This is a new-style mix of preview and current review material ahead of Frieze week. There's almost too much art to see in London during October, with many galleries looking to put on their best shows alongside the Frieze Art Fair, not to mention Raphael at the V&A and the Tate's Gauguin blockbuster. This is therefore a very selective Pick & Mix ranging from small to large, public to private, little-known to famous... but with not one but two shows featuring daily sculptures.
London 11
Nathaniel Rackowe: What the city left behind @ Bishoff Weiss, 14A Hay Hill – Central
To 30 Oct: www.bishoffweiss.com
This exhibition completes a year in which Nathaniel Rackowe and his wife, Rana Begum, have both had two solo shows in London, which must be some kind of record.
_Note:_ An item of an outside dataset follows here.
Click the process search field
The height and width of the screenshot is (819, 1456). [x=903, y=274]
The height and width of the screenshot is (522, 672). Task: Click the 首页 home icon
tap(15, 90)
And Rackowe seems to have drawn inspiration from his wife by adopting her signature material of powder-coated aluminium to striking effect - both in components of his light-emitting sculptures, and as the ground for two dimensional works using bitumen paint. Both exploit a high impact fluorescent yellow to ramp up the intensity in evocations, through the medium of reworking marginal architectures, of the sub-conscious of the city.
Untitled, 2009
William Daniels @ Vilma Gold, 6 Minerva Street – Cambridge Heath
10 Oct - 14 Nov: www.vilmagold.com
William Daniels became known for making torn paper tableaux of famous images, which he then rendered as realistic paintings at once modest and oddly monumental. He has recently expanded his range, and the technical difficulties he faces, by devising his own compositions and using metallic foil to make the maquettes to be copied. That increases the unpredictable role of light on the various angles of what are more abstract paintings, often with hints of faces. The results, poised between the real and the reflected, are as beautiful as they are spatially baffling.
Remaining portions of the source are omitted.